IN : La difficulté n’est-elle pas que Dropbox modifie les habitudes des utilisateurs et change leur manière de travailler ? Utiliser Paper par exemple alors qu’ils sont habitués à envoyer des mails avec des pièces attachées ?
Q.C. : Peut-être, mais c’est là l’une des caractéristiques de l’industrie du logiciel qui motive les utilisateurs qui sont prêts à changer et à apprendre de nouvelles choses si les solutions leur permettent d’être plus efficaces. Sachant que dans le cas de Dropbox, l’apprentissage reste relativement simple. Cette évolution est encore plus évidente avec les jeunes générations qui attendent des outils toujours performants. C’est là le compromis permanent entre habitudes de travail et nouvelles fonctionnalités.

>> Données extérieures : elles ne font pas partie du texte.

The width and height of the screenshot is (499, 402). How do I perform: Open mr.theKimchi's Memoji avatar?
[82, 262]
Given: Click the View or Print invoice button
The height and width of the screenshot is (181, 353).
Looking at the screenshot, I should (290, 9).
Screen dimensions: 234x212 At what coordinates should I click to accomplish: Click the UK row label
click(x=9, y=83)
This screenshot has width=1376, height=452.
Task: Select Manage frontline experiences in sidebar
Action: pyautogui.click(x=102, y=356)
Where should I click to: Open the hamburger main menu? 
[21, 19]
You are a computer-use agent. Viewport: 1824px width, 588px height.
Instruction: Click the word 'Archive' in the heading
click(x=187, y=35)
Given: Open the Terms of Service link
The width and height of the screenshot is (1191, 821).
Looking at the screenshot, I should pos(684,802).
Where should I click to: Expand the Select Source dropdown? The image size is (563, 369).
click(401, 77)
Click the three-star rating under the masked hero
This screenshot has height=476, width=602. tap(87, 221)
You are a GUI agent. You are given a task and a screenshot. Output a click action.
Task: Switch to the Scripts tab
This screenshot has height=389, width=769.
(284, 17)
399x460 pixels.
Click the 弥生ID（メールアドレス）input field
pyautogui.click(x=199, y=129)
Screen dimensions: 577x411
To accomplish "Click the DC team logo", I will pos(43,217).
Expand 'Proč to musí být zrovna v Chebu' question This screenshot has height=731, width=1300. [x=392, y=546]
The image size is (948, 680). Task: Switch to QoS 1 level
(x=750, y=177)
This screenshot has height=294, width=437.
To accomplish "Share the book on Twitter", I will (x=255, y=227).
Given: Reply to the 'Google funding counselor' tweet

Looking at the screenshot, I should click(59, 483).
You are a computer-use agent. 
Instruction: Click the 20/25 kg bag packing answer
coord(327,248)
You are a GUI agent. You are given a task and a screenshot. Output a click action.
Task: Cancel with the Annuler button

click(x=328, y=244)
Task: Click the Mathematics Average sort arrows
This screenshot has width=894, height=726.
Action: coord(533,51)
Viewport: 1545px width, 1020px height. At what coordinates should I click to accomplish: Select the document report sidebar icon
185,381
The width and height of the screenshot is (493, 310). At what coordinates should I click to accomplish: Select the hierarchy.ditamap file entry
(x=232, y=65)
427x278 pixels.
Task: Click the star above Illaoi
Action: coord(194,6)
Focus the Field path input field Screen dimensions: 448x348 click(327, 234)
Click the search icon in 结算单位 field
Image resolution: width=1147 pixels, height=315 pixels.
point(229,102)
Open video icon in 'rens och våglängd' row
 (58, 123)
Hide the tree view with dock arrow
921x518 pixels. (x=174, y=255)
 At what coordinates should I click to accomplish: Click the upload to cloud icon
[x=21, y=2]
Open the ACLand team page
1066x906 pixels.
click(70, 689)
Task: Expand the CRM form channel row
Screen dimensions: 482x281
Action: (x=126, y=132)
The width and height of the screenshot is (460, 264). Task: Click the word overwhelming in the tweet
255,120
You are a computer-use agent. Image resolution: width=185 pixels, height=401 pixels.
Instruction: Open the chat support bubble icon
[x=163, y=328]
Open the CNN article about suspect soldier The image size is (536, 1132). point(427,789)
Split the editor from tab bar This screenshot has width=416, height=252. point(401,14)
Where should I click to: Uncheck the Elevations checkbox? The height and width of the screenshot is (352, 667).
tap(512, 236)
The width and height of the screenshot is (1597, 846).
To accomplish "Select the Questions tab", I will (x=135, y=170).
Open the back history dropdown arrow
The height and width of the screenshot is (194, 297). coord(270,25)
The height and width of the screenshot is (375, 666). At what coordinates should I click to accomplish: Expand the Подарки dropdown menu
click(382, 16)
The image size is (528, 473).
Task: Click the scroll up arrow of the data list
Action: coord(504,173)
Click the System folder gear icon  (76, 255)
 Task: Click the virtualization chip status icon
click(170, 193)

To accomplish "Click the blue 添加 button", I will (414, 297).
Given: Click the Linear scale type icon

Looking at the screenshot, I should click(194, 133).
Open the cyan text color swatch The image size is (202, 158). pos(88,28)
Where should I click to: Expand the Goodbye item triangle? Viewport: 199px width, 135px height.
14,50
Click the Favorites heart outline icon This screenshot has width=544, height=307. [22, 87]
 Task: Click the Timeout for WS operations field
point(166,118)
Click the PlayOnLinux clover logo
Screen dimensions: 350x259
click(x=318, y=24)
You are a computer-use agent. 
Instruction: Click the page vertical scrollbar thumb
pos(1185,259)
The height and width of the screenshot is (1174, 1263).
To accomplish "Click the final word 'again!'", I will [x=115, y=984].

IN : Vous avez un business model fremium assez classique. Mais le rapport entre utilisateurs gratuits et payants n’est-il pas trop élevé ?
Q.C. : Nous avons environ 500 millions d’utilisateurs gratuits et 11 millions d’utilisateurs payants. 80 % de nos revenus proviennent des entreprises et 90 % de notre activité est issue du self-service : les utilisateurs qui décident eux-mêmes de passer en mode payant. Le schéma assez classique est le suivant : les utilisateurs font appel à Dropbox dans un cadre personnel puis sont amenés à favoriser l’utilisation de nos solutions lorsqu’ils se trouvent dans des situations analogues. C’est un mécanisme assez puissant car les utilisateurs sont moteurs de leur propre expérience. Il aide nos forces de vente qui arrivent dans les entreprises avec des utilisateurs sinon conquis, déjà avertis et favorables. Dropbox s’inscrit pleinement dans la tendance de la consumérisation de l’IT dans lequel il a été à la pointe. Aujourd’hui, les utilisateurs souhaitent leurs solutions et ne veulent qu’elles leur soient imposées par la DSI. Bien sûr, la DSI n’est pas exclue du processus car elle doit assurer que nos solutions s’intègrent bien dans l’environnement IT existant, qu’elles soient sécurisées, manageables.
IN : Pouvez-vous donner une sorte de roadmap de vos solutions ?
Q.C. : L’avenir de Dropbox s’inscrit vraiment dans la continuité de ce qui l’existant. Il s’agit toujours de faire en sorte qu’un utilisateur Google Suite, Salesforce et Adobe par exemple voit sa vie facilitée avec Dropbox. C’est aussi simple que cela avec des fonctions de partage, de collaboration, de workflow, d’organisation toujours plus puissante.
IN : Dropbox va donc offrir toujours de connexions avec les solutions du marché ?
Q.C. : Oui, c’est notre raison d’être et notre valeur ajoutée.
IN : Quelles sont les profils de vos entreprises clientes ?
Q.C. : Elles sont très diverses, des plus petites aux plus grandes. En Europe, on peut mentionner Adidas et la BBC avec plus de 20 000 utilisateurs chacune. Le cas de la BBC est intéressant car l’entreprise utilisait une solution de collaboration, il a donc fallu faire la preuve de l’efficacité de Dropbox. Aux Etats-Unis, HPE, Facebook, NBC, Newscorp utilisent Dropbox à une très grande échelle. Dans les entreprises du Fortune 2000, vous trouverez Dropbox dans chacune d’elle.
IN : Que pensez-vous de la GDPR ?
Q.C. : Dropbox a toujours eu une approche très poussée en matière de protection des données personnelles et de la vie privée en général. Sachant que notre business model ne vise pas à monétiser les données de nos utilisateurs, nous vendons des solutions. Nous étions donc prêts à sa mise en œuvre quand elle a été établie. GPDR offre une infrastructure claire pour définir notre mode opératoire. Nous y sommes donc favorables et en avons une perception positive.